Полинезийцы не знали, что такое одежда. Когда белые раздевались, островитянам казалось, что они отделяют от себя одно тело. Снимут шляпу — под ней еще голова! Снимут ботинки — еще ноги есть! Даже странно.
Двойной человек принес на остров кашель, лихорадку и боли в животе. Смерть косила островитян.
— Прежде мы не умирали от болезней, — сказал Теи Тетуа. — Люди делались совсем старыми, похожими на высохшие шкуры. Они могли только сидеть на одном месте, и приходилось их кормить. Молодые умирали от какого-нибудь несчастного случая — например, упадут и шею сломают. Или в океане нападет акула, мурена. Или им в битве палицей разобьют голову.
Да и то их иногда спасали таоа. Таоа — по-нашему шаман или знахарь. Но способности таоа простирались гораздо шире знахарства. Он был отличным психологом и великолепным хирургом. Ловко пуская в ход бесовские пляски и мимику, он умел завоевать душу народа. Он исцелял раненых, делал операции, не внося инфекции. А теперь малейшая царапина или ссадина гноится. Всюду проникают бациллы.
Ученые собрали замечательные инструменты таоа, искусно сделанные из кости, зуба, камня и дерева. Древние врачи пользовались шилом и буром, они даже изобрели особую пилу.
Словом, таоа — это врач. Теи Тетуа помнил таоа Теке. Он давно умер, но в Ханахепу на берегу стоит каменный идол, носящий его имя. По словам островитян, в этом истукане обитает душа покойного таоа.
Теи видел, как Теке вставил человеку, сломавшему ногу, искусственную кость из дерева. Больной поправился и мог ходить.

= Предоставленные записи =
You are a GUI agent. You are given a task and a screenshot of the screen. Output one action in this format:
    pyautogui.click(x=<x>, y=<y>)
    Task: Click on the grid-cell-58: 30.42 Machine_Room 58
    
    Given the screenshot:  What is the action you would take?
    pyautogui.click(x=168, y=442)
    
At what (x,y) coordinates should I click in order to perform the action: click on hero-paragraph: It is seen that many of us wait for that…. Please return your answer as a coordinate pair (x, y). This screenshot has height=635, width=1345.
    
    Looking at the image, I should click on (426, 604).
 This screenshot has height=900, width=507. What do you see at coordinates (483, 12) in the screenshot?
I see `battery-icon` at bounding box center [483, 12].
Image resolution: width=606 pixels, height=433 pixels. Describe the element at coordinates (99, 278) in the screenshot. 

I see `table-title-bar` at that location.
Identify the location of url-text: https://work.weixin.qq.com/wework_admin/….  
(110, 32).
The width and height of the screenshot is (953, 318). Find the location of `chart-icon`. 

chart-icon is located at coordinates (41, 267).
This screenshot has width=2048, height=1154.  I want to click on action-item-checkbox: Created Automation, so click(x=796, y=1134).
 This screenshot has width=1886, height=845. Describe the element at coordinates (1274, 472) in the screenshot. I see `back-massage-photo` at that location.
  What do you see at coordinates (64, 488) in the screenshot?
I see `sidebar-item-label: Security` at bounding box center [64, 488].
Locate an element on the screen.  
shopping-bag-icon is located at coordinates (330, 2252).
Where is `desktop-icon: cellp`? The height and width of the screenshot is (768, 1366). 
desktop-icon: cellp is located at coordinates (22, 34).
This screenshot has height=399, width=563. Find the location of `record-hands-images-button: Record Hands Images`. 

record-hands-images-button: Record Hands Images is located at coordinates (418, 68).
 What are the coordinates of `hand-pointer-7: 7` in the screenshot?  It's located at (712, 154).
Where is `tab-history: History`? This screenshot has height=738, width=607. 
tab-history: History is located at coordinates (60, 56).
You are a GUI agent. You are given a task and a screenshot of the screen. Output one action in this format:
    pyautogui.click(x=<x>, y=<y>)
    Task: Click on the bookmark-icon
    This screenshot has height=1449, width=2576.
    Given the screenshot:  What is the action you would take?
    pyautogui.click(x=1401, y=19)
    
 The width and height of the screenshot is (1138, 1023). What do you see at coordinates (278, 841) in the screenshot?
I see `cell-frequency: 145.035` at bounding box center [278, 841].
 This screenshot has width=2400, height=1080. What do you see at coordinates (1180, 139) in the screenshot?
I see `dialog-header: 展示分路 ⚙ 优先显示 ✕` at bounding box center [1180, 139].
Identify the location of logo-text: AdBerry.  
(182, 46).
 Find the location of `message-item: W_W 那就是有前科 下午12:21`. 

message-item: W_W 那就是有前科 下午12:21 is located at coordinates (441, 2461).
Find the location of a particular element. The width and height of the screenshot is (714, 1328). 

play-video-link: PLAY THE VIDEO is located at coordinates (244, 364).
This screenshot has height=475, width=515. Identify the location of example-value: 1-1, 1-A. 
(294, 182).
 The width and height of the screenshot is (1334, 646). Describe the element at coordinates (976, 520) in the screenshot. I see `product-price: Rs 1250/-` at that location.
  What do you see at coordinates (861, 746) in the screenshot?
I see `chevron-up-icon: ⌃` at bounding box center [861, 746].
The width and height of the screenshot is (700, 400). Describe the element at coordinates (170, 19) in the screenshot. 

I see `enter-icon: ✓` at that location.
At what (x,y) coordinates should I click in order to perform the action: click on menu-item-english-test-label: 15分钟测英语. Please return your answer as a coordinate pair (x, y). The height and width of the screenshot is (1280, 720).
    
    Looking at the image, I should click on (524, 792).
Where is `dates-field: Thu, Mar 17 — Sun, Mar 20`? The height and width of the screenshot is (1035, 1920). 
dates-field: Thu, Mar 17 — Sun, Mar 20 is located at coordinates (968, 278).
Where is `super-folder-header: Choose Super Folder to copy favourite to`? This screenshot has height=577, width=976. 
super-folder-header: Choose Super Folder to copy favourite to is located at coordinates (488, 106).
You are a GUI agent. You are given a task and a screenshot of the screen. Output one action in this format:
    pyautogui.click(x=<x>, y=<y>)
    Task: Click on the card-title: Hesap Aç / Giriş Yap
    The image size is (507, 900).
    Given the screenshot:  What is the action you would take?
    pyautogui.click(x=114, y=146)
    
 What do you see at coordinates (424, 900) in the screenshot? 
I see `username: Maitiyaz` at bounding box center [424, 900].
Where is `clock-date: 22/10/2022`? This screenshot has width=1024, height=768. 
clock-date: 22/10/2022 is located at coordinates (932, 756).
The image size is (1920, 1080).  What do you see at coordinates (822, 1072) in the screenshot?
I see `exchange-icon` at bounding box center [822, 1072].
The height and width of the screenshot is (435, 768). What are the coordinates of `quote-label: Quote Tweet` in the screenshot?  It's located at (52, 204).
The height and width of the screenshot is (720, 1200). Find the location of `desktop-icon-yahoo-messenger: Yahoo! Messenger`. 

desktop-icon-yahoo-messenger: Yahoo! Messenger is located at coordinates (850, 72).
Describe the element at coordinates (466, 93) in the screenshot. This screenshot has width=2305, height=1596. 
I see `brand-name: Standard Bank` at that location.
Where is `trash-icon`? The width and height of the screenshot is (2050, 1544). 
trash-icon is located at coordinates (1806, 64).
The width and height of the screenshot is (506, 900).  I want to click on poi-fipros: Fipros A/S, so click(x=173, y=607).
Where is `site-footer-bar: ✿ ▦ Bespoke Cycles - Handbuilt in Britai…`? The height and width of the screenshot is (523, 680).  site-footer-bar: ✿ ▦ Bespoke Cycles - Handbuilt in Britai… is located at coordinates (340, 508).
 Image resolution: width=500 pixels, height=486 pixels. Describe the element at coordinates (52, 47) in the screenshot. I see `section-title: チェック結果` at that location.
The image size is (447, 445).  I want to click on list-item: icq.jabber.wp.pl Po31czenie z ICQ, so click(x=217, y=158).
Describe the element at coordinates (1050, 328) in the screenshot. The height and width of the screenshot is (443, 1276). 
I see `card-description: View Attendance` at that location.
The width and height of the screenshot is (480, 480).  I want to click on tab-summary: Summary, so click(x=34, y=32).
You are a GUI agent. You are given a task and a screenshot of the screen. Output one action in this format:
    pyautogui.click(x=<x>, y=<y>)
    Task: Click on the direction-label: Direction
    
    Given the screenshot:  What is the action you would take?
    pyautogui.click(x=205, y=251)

= Задания к упражнению =
a: Переведите на английский язык следующее предложение из текста о полинезийских таоа: «Теи видел, как Теке вставил человеку, сломавшему ногу, искусственную кость из дерева».
b: Приведите продолжение текста о полинезийских таоа, начиная сразу после его последнего предложения.

= Письменные ответы =
a: Tei saw Teke insert an artificial wooden bone into a man who had broken his leg.

b:
Но еще интереснее знаменитые операции на черепе. Один островитянин, живший в Уиа, упал и пробил себе голову. Его доставили к Теке. После пляски и заклинаний врач принялся за дело. Он промыл рану, удалил осколки кости и тщательно выровнял края отверстия, стараясь не задеть мозг (если был поврежден мозг, кудесник не брался за лечение). Затем Теке вставил в отверстие гладко отполированный кусок ореховой скорлупы. В кости и в скорлупе он просверлил много дырочек и сшил все вместе ниткой из кокосового волокна. Рана зажила, и пострадавший благополучно жил еще много лет.
В то время такая операция не считалась редкостью. Мы, конечно, читали об этом, но совсем другое дело самому увидеть неопровержимое свидетельство. В старом склепе мы нашли черепа: одни, оплетенные кокосовым волокном, висели под сводом, другие лежали на полу, и на одном из них мы обнаружили шов — след операции!
Этот череп нам разрешили унести с собой.
— Цивилизация — странная причуда, — заявила однажды Лив. — Без нее отлично можно обойтись!
Мы лежали на траве, отдыхая после обеда. Ноги — в журчащем ручейке, голова — в тени пальмы, тело подставлено лучам солнца.
Гудели жучки, шумел прибой. В ручье, удовлетворенно хрюкая, стоял поросенок; то и дело выбегала погреться на солнце ядовито-зеленая ящерица.
В долине мир, тишина, мягко качаются зеленые кроны. Теи Тетуа и Момо спят в своем доме.
— Нет, — возразил я, — все-таки у цивилизации много хороших сторон.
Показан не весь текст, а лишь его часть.